III. Multithreaded Processor 

[0029] FIG. 2 is a block diagram illustrating the multithreaded processor 110 

according to one embodiment of the present invention. The multithreaded processor 1 10 
comprises an upper pipeline 202 having an output that is coupled by a signal line 325 (or 
decoded instruction bus) to an input of a lower pipeline 203, both the upper pipeline 202 and 
the lower pipeline 203 having pipeline stages. Generally, pipeline stages represent a 
particular functionality optimized for performance in synchronization with a system clock 
(not shown). A pipeline stage, or portions of the functionality therein, may be implemented 
by hardware and/or software. Preferably, each pipeline stage performs its function within a 
clock cycle.
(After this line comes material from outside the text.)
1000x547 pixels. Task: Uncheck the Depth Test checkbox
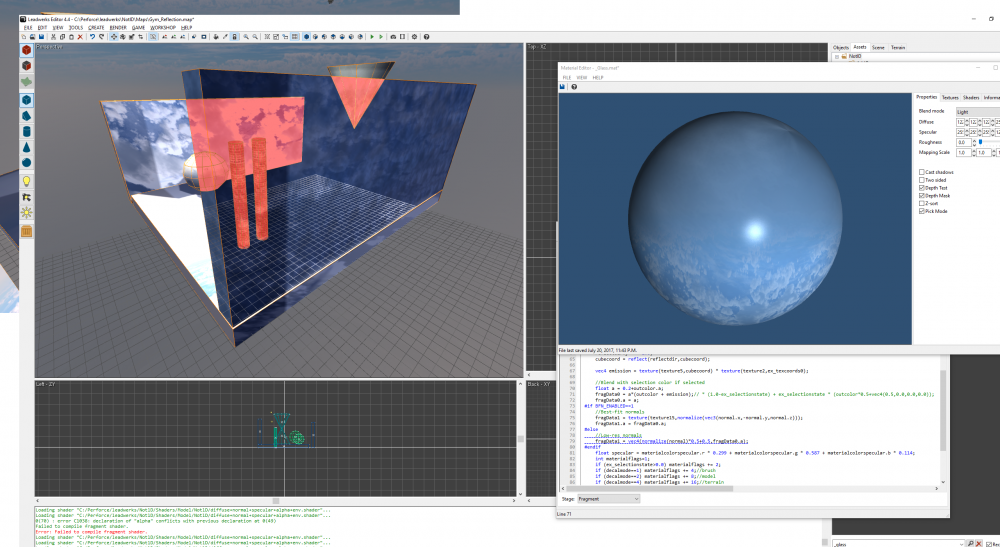click(x=922, y=187)
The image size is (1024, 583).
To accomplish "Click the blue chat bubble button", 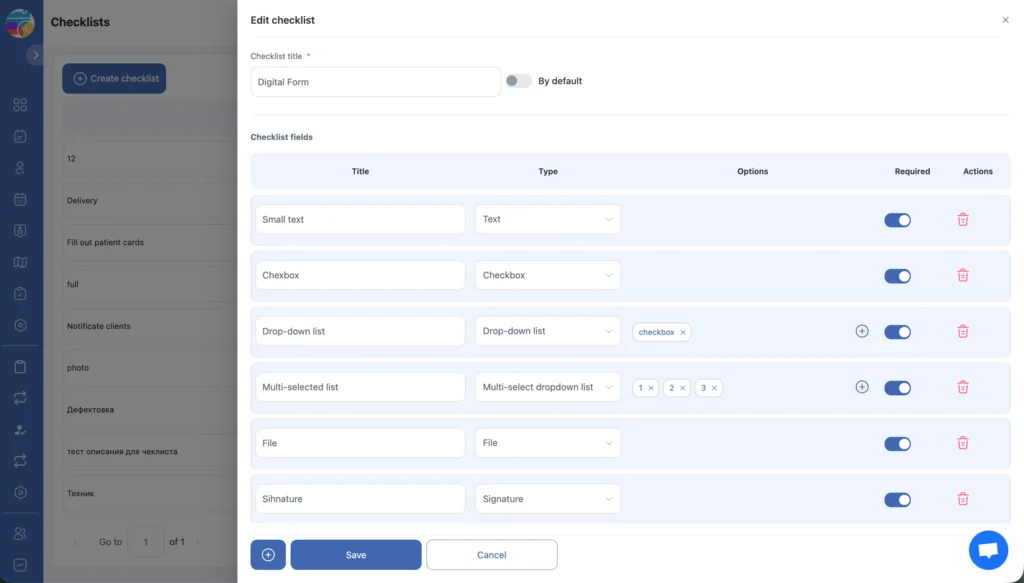I will click(x=988, y=549).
However, at the level of abstraction of FIG. 2, the pipeline stages may use more 
or less than a single clock cycle. Additionally, the pipeline stages are merely illustrative. 
One of ordinary skill in the art will recognize that the upper and lower pipelines 202, 203 
together may vary from fewer than four to more than twelve pipeline stages, and still fall 
within the scope of the present invention. 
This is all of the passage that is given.